A decent auction of U.S. two-year notes added to the bid
on Treasuries, pushing their yields lower, as demand for
front-end notes increased with the Fed launching its easing
cycle last week.
Angelo Manolatos, macro strategist, at Wells Fargo said
shorter-dated debt is in great demand overall as investors are
more "confident that inflation is much calmer" and growth
including labor market indicators look to be slowing down as
well.
"The Fed cut 50 basis points last week and it could
continue to ease at that very large increment...So from an
investor standpoint, the risk of higher rates is diminishing and
with that, it looks a lot better to be long Treasuries."
U.S. rate futures have priced in a 62% chance of another
super-sized rate cut of 50 bps at the November meeting, up from
54% on Monday, LSEG calculations showed. The more standard 25-bp
easing showed a 38% probability on Tuesday. For the next two Fed
meetings, rate futures are implying more than 80 bps in cuts.
Earlier in the session, Treasury yields were higher
across the board, supported by elevated risk appetite after
China introduced broad stimulus measures to support its
faltering economy and solid U.S. housing data.
U.S. yields on seven-year notes to 30-year bonds hit fresh
three-week highs, while the yield curve again hit its steepest
level since June 2022, touching that milestone for a fifth
consecutive session.
But that all changed with the release of the soft Conference
Board consumer sentiment survey. U.S. consumer confidence
unexpectedly fell in September. The Conference Board's consumer
confidence index dropped to 98.7 this month from an upwardly
revised 105.6 in August. The decline was the largest since
August 2021. Economists polled by Reuters had forecast the index
rising to 104.0.
The Richmond Fed index fell to a 52-month low of -21 from a
prior low of -19 in August and a low before that of -17 in July.
The index covers activity in the fifth Fed District, which
includes the District of Columbia, Maryland, Virginia, North
Carolina, South Carolina and most of West Virginia, and produces
approximately 9% of the country's gross domestic product.
Treasury yields earlier held their gains after data
showing house prices rose 0.1% on a month-on-month basis after
being unchanged in June. They increased 4.5% in the 12 months
through July, though that's the smallest rise since June 2023.
In afternoon trading, the benchmark 10-year yield was
slightly down at 3.733% after earlier hitting a
three-week high of 3.81% following the housing data.
U.S. 30-year yields were flat at 4.09%, also
hitting a three-week peak of 4.154% earlier in the session.
On the short end of the curve, U.S. two-year yields
post-auction slid 3.6 bps to 3.54%. Those on the
five-year fell 2.3 bps to 3.473%.
The two-year note sale picked up a
high yield of 3.520%
, in line with market forecasts at the bid deadline.
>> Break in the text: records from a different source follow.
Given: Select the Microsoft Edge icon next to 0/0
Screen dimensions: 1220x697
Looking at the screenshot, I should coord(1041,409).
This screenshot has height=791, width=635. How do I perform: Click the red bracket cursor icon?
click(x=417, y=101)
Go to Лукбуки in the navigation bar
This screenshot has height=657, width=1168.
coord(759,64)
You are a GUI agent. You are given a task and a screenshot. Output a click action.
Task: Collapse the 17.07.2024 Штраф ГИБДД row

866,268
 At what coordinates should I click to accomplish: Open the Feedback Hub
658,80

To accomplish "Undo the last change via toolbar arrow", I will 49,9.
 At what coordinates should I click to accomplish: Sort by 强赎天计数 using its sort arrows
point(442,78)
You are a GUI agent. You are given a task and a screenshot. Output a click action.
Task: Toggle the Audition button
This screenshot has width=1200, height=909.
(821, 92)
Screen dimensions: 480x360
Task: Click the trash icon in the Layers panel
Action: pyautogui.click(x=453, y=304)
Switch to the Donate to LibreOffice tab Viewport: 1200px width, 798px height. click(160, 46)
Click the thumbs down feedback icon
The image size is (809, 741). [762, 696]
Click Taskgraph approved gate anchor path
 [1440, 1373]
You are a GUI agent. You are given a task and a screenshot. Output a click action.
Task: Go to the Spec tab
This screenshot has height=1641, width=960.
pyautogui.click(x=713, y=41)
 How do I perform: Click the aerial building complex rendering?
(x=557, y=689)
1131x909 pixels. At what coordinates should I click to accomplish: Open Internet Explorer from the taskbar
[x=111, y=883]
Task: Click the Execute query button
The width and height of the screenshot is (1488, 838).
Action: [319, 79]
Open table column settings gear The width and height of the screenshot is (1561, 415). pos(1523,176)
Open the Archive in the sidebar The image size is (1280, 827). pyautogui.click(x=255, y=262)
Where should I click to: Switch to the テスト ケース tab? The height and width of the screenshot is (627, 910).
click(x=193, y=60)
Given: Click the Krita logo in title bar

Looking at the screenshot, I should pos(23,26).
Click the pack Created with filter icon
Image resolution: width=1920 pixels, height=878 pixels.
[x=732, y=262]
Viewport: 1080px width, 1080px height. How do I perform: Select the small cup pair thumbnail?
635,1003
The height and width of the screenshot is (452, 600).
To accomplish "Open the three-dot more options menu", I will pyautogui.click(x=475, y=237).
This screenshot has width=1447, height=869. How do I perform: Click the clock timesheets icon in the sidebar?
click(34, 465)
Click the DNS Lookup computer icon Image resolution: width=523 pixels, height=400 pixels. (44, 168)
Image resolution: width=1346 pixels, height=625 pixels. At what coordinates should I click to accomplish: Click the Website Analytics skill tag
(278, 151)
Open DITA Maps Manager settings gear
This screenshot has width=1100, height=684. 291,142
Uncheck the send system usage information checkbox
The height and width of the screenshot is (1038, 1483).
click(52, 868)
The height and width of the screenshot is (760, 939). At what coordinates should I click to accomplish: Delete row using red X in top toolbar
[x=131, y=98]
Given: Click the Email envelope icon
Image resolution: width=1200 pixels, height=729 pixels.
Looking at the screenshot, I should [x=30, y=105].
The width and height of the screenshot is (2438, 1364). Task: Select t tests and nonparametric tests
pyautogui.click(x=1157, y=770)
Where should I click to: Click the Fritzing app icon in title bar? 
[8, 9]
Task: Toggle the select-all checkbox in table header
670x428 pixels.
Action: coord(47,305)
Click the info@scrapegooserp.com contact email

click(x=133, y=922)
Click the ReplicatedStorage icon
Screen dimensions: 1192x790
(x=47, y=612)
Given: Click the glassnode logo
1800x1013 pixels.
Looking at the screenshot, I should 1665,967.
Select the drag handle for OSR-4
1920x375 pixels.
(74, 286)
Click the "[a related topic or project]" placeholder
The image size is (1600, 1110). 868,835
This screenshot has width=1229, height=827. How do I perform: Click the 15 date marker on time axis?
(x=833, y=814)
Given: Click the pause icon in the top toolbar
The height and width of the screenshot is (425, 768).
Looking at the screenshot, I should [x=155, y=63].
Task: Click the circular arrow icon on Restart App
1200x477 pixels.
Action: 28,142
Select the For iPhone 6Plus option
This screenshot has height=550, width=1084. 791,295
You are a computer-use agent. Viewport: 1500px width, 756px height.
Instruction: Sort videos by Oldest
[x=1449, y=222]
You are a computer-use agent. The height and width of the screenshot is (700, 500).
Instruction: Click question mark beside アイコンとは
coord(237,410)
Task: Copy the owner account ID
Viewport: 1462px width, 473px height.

The
bid-to-cover ratio, a gauge of demand, was 2.59 lower than last
month's 2.68 and the 2.63 average.
Indirect bidders, which include foreign central banks,
took 67.6% of the notes, compared with an average of 66.8%, BMO
analysts said.
In other parts of the bond market, the U.S.
two-year/10-year yield curve, a gauge of investors' economic
outlook saw its spread widen to as much as 20.2 bps
, the steepest since June 2022. The curve was last
at positive 19.4 bps.
Late on Tuesday, the curve saw a bull steepener, a scenario
in which short-term rates are falling faster than their
longer-dated counterparts, which for the most part suggested
that more rate cuts are underway.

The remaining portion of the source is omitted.